WORK TO DO: Repeat the records from the line containing "Outdoors] (398, 916)" through the line containing "Blue Petunia Blooms Pop (398, 507)", changing "Sneak Peek" to "First Look" and leaving everything else as it is.

TASK MATERIAL:

════════════════════

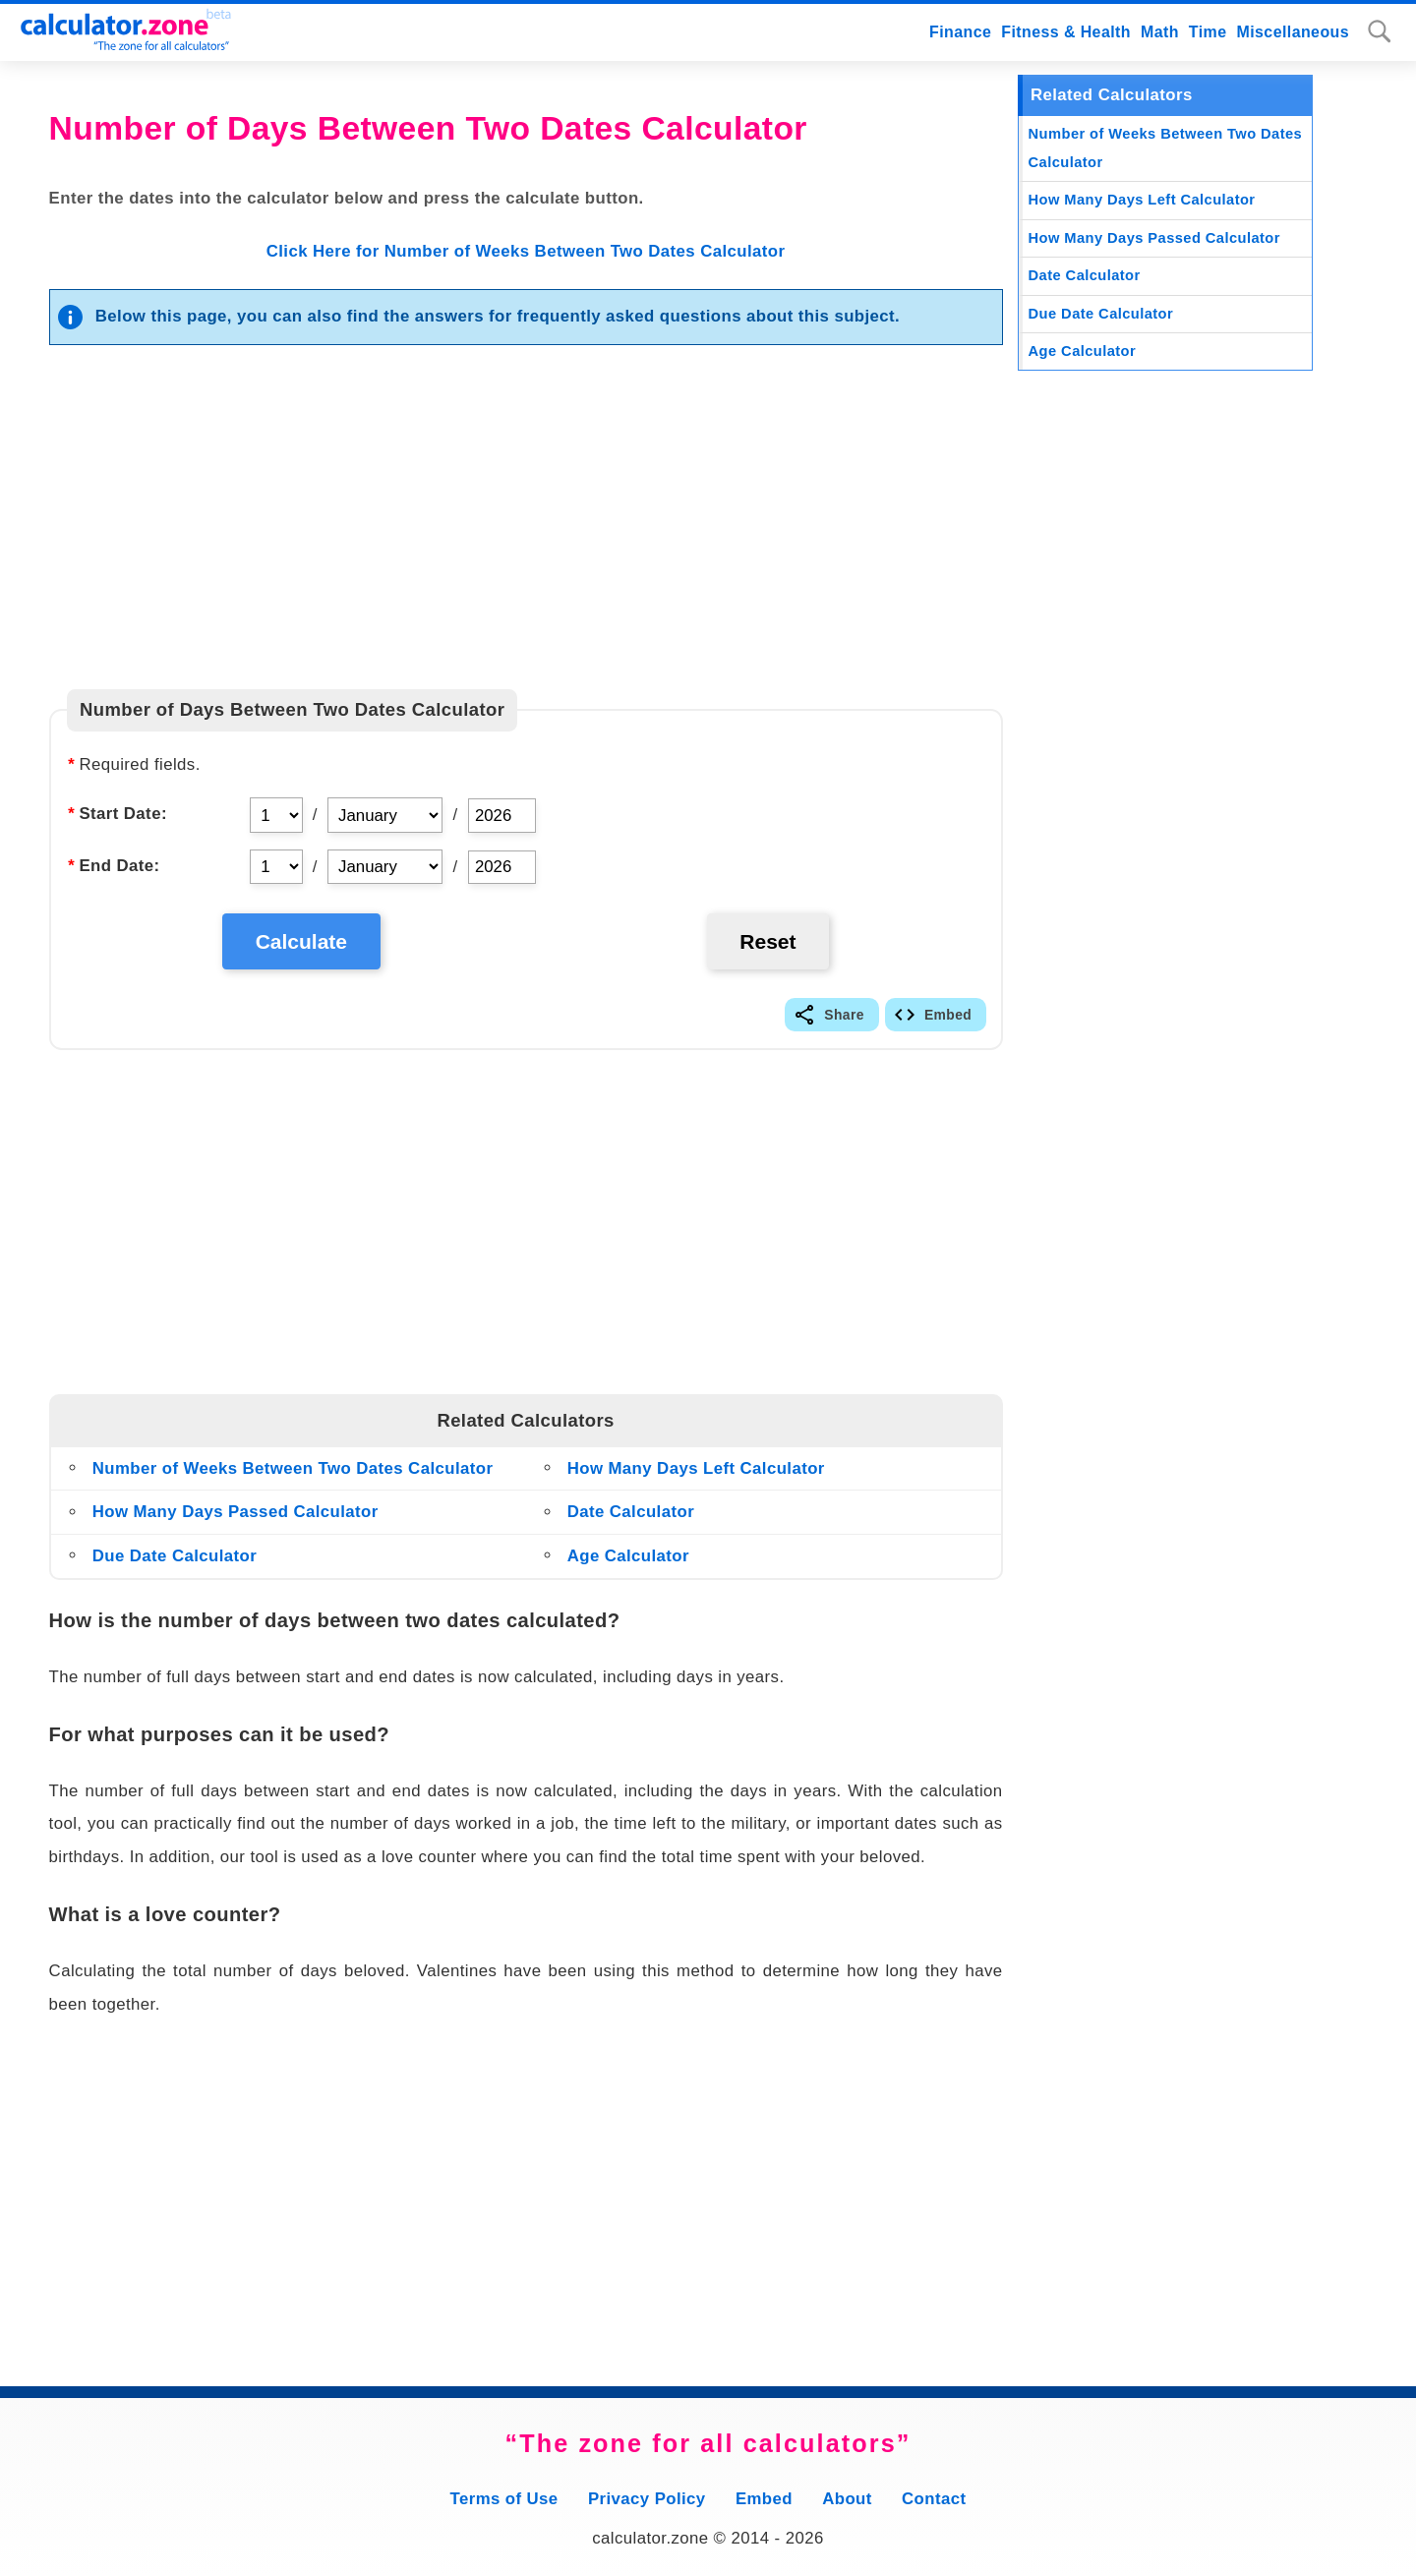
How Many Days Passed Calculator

════════════════════

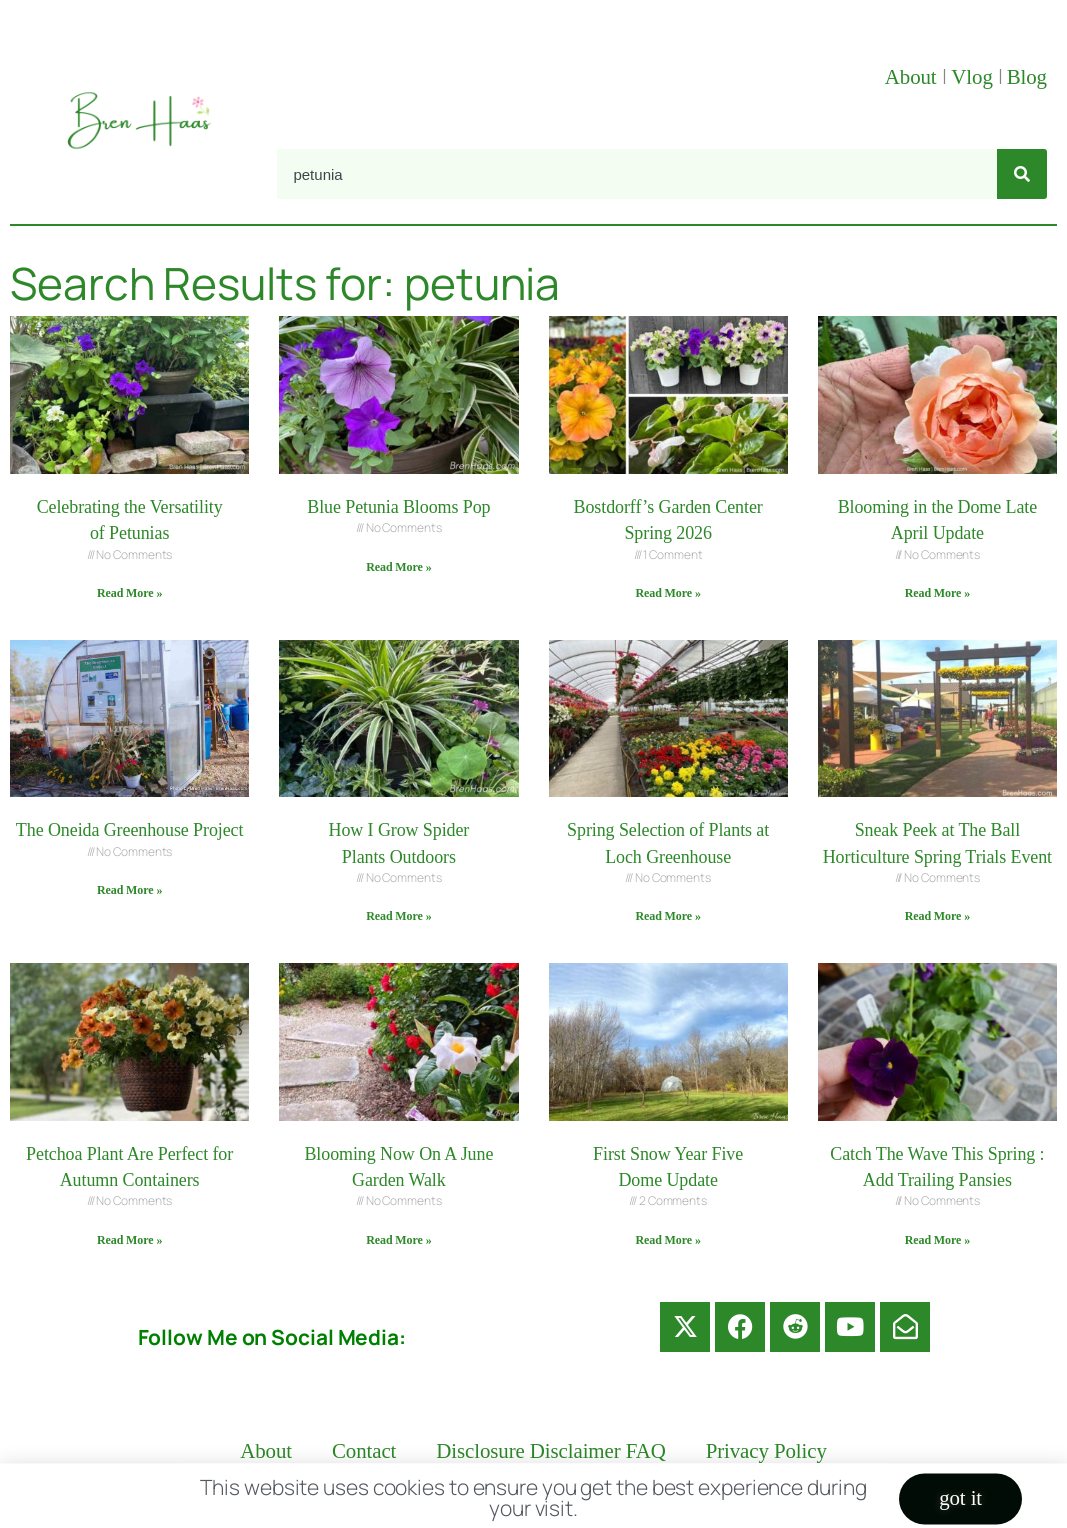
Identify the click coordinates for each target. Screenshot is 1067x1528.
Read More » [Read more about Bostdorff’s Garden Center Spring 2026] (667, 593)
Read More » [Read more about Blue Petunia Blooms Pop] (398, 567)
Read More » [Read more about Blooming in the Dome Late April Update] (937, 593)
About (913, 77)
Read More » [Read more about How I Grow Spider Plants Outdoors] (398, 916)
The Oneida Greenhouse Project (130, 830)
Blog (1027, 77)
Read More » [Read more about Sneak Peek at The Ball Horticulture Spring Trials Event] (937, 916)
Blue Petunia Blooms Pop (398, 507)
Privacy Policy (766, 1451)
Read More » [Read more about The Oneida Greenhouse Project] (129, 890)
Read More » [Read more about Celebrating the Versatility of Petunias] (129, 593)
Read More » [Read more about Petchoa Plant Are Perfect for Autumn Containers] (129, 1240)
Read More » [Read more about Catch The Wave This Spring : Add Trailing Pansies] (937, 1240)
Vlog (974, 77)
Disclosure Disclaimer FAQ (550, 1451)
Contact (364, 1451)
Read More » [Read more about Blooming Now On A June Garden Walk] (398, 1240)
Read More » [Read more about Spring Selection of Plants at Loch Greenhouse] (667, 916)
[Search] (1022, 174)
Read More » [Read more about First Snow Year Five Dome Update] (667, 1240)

════════════════════

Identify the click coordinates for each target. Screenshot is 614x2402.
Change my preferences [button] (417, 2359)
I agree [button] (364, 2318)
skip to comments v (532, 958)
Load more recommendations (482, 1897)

════════════════════

WORKED SOLUTION:
Read More » [Read more about How I Grow Spider Plants Outdoors] (398, 916)
The Oneida Greenhouse Project (130, 830)
Blog (1027, 77)
Read More » [Read more about First Look at The Ball Horticulture Spring Trials Event] (937, 916)
Blue Petunia Blooms Pop (398, 507)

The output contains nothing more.